Although the virtual disk is encrypted at-rest on the physical media, its data is unencrypted before being sent anywhere. That’s true whether the destination is an application, another DataCore node, or another internal process within the same node.

With this in mind, additional precautions should be exercised against eavesdroppers when replicating data remotely or making backup copies. Typically, DataCore customers employ network-embedded encryption in cross-campus or remote replication connections.

The better 3rd party backup software packages give you the choice of network data encryption as well as encrypting the backup copies stored on disk or tape.

Virtual Disk Granularity

Encryption is performed at the virtual disk level. You have the option to encrypt virtual disks when they are first created. The action can be initiated from the graphical user interface (GUI) or programmatically through either RESTful API calls or PowerShell Cmdlets. Simply select the Encrypted parameter in the Set Virtual Disk Properties panel during the creation. Such ease of use encourages widespread adherence. The software draws on previously zeroed and encrypted chunks of free space to begin the process.

Performance Considerations

Clearly the process of encoding the data before writing to disk and decoding it before presenting it to the client takes some finite time. Measurements of representative production environments reveal that the performance degradation attributed to the added security averages below 5%. Well worth the tradeoff.

Note: Cache reads from the DataCore node’s memory do not incur any encryption overhead. That data is in-flight and maintained unencrypted as the applications or users expect to see it.

Deduplication Impact

One of the curious byproducts of encryption is how it impacts downstream de-duplication. Since every block written to disk looks different from every other one, blocks that would have been duplicates in plain text no longer appear identical. This prevents downstream deduplication processes either in the DataCore nodes or on external storage arrays from detecting matching plain text patterns. Consequently, no data reduction can occur and the capacity savings you anticipated by keeping a single image of duplicate data does not materialize.

Exceptions to Encryption

There are a few cases where DataCore does not support encryption.

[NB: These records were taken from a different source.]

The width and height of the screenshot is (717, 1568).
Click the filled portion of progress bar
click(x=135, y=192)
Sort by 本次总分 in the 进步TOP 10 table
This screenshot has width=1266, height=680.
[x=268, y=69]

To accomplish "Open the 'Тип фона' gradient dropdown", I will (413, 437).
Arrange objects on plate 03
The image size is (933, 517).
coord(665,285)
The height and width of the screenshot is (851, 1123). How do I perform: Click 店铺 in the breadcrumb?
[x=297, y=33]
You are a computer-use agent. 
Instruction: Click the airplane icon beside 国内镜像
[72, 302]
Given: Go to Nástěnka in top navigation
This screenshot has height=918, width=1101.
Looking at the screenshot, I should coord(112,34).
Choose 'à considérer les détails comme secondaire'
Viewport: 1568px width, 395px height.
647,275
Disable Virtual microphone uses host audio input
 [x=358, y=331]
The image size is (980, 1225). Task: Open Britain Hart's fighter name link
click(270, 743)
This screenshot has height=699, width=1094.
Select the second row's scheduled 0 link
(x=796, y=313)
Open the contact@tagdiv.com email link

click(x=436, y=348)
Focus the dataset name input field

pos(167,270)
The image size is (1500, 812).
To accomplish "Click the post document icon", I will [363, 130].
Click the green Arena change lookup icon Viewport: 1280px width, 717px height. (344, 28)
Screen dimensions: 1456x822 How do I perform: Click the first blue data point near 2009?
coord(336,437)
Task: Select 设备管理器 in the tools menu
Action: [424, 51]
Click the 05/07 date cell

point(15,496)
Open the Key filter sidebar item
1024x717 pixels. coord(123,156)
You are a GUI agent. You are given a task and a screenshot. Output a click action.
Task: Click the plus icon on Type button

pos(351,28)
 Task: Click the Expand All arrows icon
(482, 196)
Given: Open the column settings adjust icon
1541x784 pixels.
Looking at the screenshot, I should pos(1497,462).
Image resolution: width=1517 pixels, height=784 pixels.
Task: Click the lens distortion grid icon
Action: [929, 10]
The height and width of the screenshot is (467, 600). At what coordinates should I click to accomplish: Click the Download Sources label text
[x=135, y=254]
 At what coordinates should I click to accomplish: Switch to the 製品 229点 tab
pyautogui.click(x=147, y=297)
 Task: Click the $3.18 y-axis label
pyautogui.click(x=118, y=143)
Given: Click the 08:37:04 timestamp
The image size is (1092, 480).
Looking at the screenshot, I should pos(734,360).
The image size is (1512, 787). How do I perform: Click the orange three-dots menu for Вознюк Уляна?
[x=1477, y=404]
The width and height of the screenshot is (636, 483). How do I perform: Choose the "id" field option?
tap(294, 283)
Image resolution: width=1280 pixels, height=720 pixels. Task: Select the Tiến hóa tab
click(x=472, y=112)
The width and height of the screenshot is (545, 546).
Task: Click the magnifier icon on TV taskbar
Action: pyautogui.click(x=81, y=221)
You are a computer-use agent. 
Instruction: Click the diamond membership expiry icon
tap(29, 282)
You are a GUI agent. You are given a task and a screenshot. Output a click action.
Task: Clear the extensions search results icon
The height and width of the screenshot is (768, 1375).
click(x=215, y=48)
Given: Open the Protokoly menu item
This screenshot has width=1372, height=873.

  • Models of the SDS software that explicitly omit encryption, such as the ST Edition
  • DataCore nodes running Windows Server earlier than 2016 that lack the kernel mode encryption
  • Pass-through disks (such as those used during migrations of external storage arrays) where the data must remain on the media as originally formatted
  • Shared multi-port array (SMPA) configurations
  • Unencrypted virtual disks

Note: Unencrypted virtual disks cannot be encrypted in place. Nor can encrypted virtual disks be unencrypted in place. Both actions require data migration to a new virtual disk for added safeguards. In the first case, DataCore recommends creating a new, encrypted virtual disk and copying the unencrypted data to it. Then pointing the application to the newly encrypted version. You’d follow a similar procedure for unencrypting.

Summary

The heightened urgency for the safekeeping of sensitive information requires extraordinary measures from IT, but they need not be so painful or expensive. Data-at-rest encryption from DataCore SDS products provides a convenient and generalized method for guarding confidential data on your disk drives anytime they are out of your control.

By implementing the strong cryptographic encoding at the storage virtualization layer, you can apply it universally across different models and brands of storage devices already in use as well as those in your immediate future. Yet, applications, file systems and databases remain unchanged. Taken together with complementary in-flight encryption and perimeter defenses puts you in a much better position to keep bad guys away.